La quantità di diossina riscontrata nelle mozzarelle di bufale campana «non è eccessiva» ha dichiarato oggi il portavoce del commissario europeo per la salute dopo le informazioni ricevute dalle autorità italiane. Insomma, come ha ribadito il ministro delle politiche agricole, Paolo De Castro, «Non esiste un caso diossina in Campania» e per rassicurare i cittadini di ogni paese sulla sicurezza della mozzarella di bufala campana De Castro si è detto persino pronto a utilizzare YouTube «Potrebbe aiutarci a spiegare che si sta montando un caso inesistente sono stati fatti controlli in 83 aziende: è assurdo criminalizzare l’intero settore», ha detto.
Da oggi quindi la «mozzarellafobia» potrebbe iniziare a scemare anche perchè, come ha spiegato l’associazione Altroconsumo, il problema della diossina negli alimenti sulla tavola non solo non è nuovo ma non è neanche una prerogativa italiana.

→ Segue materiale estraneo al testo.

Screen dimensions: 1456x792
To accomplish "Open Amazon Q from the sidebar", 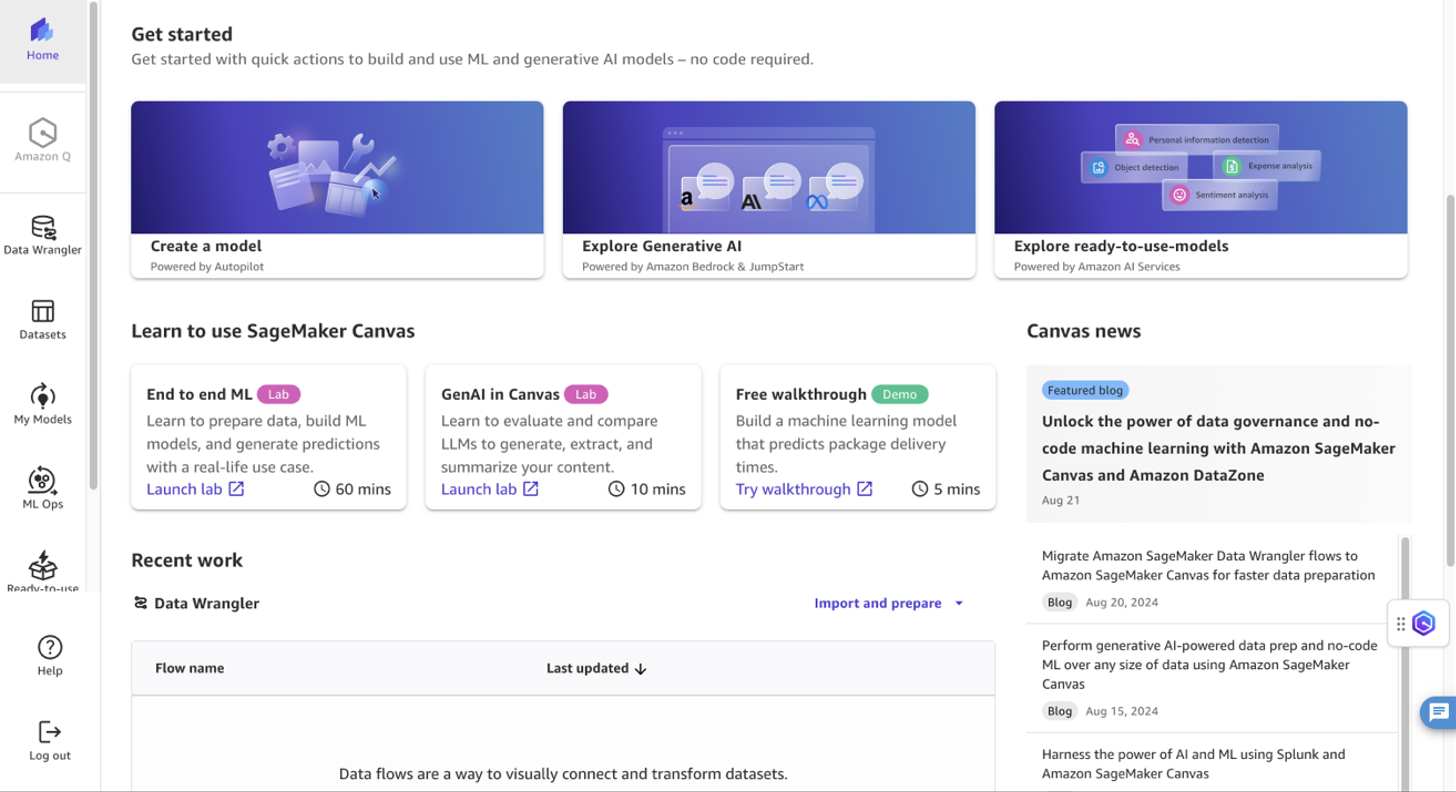I will [42, 140].
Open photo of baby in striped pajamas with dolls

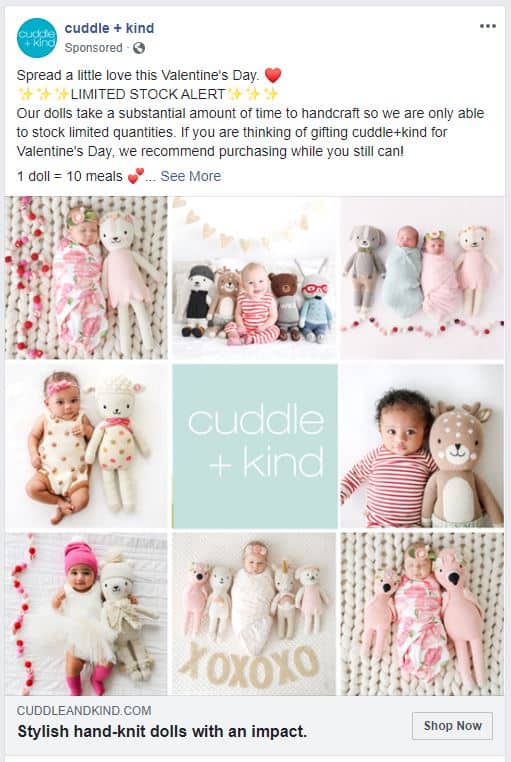(x=255, y=278)
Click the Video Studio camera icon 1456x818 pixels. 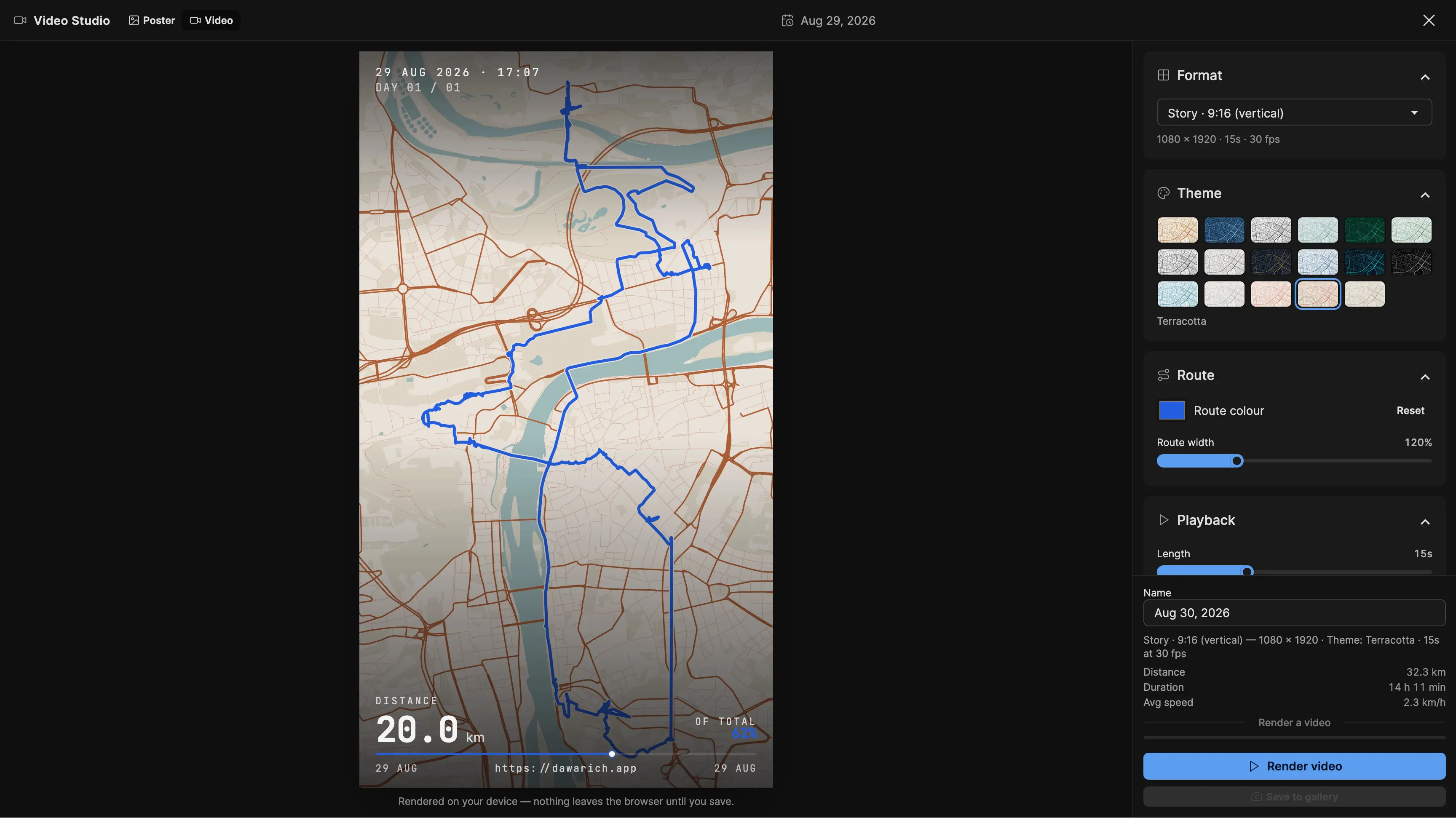(x=20, y=20)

Oltretutto «alimenti con livelli di diossine zero non esistono e probabilmente non sono mai esistiti», ha affermato Antonio Malorni, ricercatore dell’Istituto di scienze dell’alimentazione del Cnr di Avellino, che chiarisce: «Le diossine sono state sempre presenti nella catena alimentare a livello di tracce e devono essere considerate alla stregua degli oligoelementi, che svolgono importantissime funzioni biologiche, mentre possono essere estremamente tossici in dosi massive».